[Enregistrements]
■ ■ ■

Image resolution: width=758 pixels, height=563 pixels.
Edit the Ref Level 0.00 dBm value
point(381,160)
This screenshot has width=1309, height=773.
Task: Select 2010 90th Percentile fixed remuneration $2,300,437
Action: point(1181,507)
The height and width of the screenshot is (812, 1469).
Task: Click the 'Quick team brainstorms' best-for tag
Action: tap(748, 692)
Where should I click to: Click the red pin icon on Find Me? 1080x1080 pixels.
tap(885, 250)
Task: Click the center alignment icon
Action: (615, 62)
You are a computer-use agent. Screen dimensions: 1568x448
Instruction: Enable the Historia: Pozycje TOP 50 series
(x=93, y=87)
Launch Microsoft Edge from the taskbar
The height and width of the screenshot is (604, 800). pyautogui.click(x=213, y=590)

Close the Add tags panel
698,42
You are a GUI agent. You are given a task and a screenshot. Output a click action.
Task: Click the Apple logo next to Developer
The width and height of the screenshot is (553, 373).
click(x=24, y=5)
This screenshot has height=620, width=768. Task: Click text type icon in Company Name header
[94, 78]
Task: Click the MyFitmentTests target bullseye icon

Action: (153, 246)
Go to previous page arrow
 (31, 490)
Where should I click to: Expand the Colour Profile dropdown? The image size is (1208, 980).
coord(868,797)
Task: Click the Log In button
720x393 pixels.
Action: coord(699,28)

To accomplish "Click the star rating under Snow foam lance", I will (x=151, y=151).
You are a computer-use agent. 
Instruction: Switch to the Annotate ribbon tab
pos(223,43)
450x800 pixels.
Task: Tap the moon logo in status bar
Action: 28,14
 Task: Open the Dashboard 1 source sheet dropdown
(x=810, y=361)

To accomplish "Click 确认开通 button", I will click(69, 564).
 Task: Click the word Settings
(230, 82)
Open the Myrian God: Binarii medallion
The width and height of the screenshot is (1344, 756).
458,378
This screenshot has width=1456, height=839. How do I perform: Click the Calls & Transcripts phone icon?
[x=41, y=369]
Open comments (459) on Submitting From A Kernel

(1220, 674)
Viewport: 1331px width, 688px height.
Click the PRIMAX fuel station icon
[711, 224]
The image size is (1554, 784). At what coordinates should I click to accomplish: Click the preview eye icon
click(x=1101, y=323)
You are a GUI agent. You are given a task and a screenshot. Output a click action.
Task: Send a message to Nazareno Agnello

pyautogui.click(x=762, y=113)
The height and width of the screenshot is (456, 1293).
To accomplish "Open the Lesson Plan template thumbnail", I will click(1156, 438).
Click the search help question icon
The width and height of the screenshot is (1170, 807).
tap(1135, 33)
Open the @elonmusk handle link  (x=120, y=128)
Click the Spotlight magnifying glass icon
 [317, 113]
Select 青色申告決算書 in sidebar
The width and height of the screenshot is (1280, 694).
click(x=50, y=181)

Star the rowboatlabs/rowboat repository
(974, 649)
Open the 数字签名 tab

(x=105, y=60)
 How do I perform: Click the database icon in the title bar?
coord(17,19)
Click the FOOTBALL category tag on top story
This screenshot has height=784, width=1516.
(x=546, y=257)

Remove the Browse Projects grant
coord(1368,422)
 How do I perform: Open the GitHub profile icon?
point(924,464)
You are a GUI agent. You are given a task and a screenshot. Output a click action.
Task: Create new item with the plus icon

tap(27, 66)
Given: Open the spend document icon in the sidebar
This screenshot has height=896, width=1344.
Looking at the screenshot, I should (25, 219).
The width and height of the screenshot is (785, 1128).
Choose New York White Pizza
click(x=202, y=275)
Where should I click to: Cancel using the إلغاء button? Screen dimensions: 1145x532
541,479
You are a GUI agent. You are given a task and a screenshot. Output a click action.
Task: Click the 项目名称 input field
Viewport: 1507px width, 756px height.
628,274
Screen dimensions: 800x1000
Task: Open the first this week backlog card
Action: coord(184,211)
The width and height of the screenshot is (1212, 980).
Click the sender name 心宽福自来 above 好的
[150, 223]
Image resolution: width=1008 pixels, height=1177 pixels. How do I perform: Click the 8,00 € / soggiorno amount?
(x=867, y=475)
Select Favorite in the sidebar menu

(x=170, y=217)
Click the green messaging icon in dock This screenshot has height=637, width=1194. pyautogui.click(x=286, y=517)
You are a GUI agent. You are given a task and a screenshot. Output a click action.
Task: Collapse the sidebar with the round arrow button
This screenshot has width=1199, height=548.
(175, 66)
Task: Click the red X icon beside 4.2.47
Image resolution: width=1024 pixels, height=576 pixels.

■ ■ ■

Consigne - Extrayez telles quelles toutes les lignes, depuis celle qui contient "Where should I click to: Click" jusqu'à celle qui contient "(x=810, y=361)", ces deux lignes incluses.

Corrigé -
Where should I click to: Click the red pin icon on Find Me? 1080x1080 pixels.
tap(885, 250)
Task: Click the center alignment icon
Action: (615, 62)
You are a computer-use agent. Screen dimensions: 1568x448
Instruction: Enable the Historia: Pozycje TOP 50 series
(x=93, y=87)
Launch Microsoft Edge from the taskbar
The height and width of the screenshot is (604, 800). pyautogui.click(x=213, y=590)

Close the Add tags panel
698,42
You are a GUI agent. You are given a task and a screenshot. Output a click action.
Task: Click the Apple logo next to Developer
The width and height of the screenshot is (553, 373).
click(x=24, y=5)
This screenshot has height=620, width=768. Task: Click text type icon in Company Name header
[94, 78]
Task: Click the MyFitmentTests target bullseye icon

Action: (153, 246)
Go to previous page arrow
 (31, 490)
Where should I click to: Expand the Colour Profile dropdown? The image size is (1208, 980).
coord(868,797)
Task: Click the Log In button
720x393 pixels.
Action: coord(699,28)

To accomplish "Click the star rating under Snow foam lance", I will (x=151, y=151).
You are a computer-use agent. 
Instruction: Switch to the Annotate ribbon tab
pos(223,43)
450x800 pixels.
Task: Tap the moon logo in status bar
Action: 28,14
 Task: Open the Dashboard 1 source sheet dropdown
(x=810, y=361)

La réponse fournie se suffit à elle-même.